Labelman to the Rescue!

In a previous post, I poked a little fun at the Nutrition Facts label on food items. Let’s face it, the incomprehensible arrangement of calories and percentages of daily allowances based on your daily caloric intake (without any guidance whatsoever as to what your daily caloric intake ought to be) make nutrition labeling much less useful and practical than it should be.

Well, someone over at the FDA must be reading Fifty-Something Women because they have just developed an online interactive game to teach consumers how to read the nutrition label. The program, called Make Your Calories Count, features a character called Labelman (I swear I am not making this up). Labelman will lead you through the murky waters of nutrition labeling, explaining portion sizes and servings per container.

Labelman

Actually serving size and servings per container are the pivotal bits of information on any nutrition label and the manufacturers use them to their advantage quite well.

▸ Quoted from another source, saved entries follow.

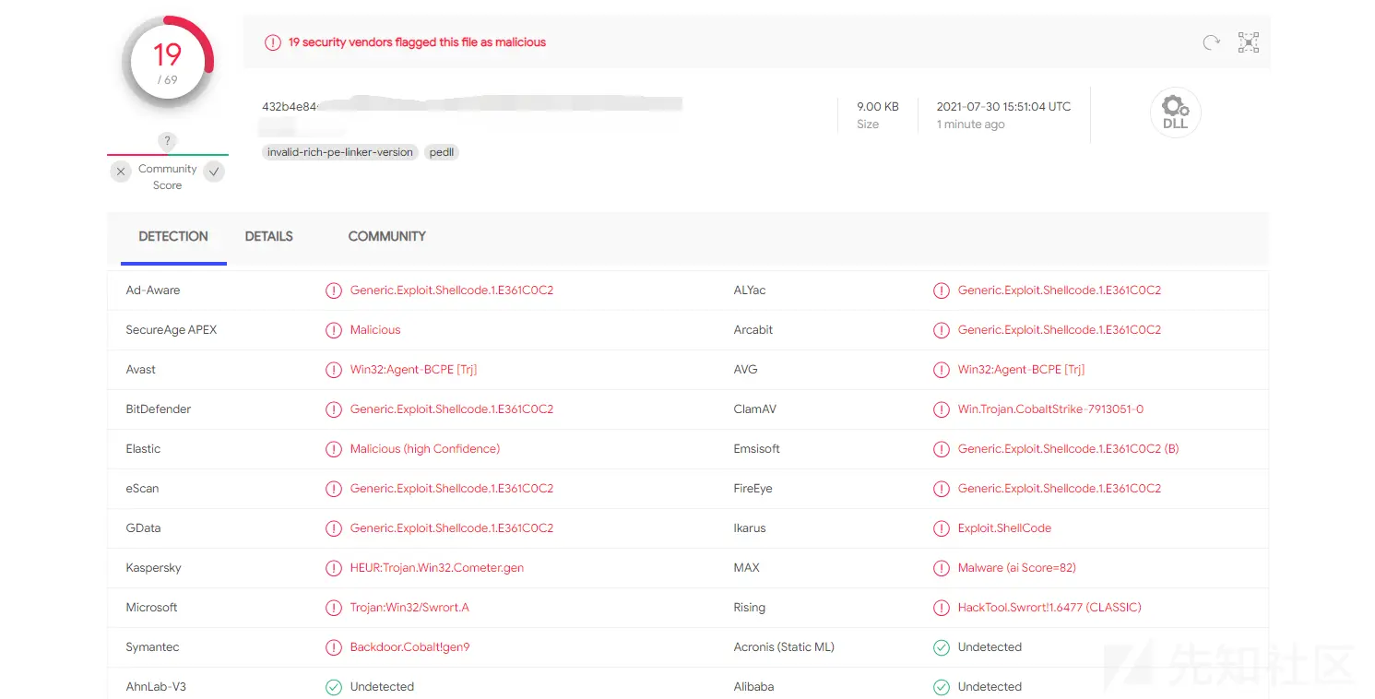Click Microsoft's Trojan:Win32/Swrort.A detection name
The height and width of the screenshot is (699, 1375).
coord(409,608)
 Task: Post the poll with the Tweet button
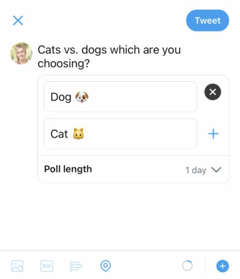pos(207,20)
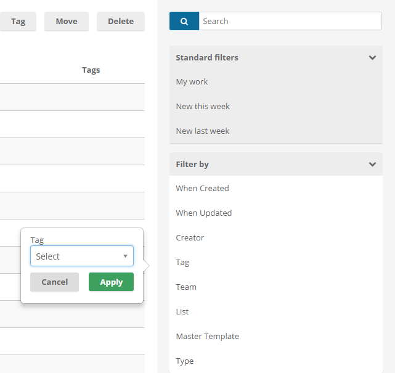395x373 pixels.
Task: Cancel the tag popup
Action: 54,282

No one wants to look at a bag of chips they are about to consume and read that it contains 1140 calories! So the manufacturer will put on the label that a one-ounce serving contains 190 calories. Well, that doesn’t sound too bad for a snack. It’s probably not bad. It gets bad when you eat the whole bag which is actually six one-ounce servings.

Make Your Calories Count looks slightly amateurish and a bit like one of those overhead projector slide show presentations at some pyramid scheme motivational meeting. There are a few beeps and pings as Labelman slaps his pointer at the label facts and then exits, stage left.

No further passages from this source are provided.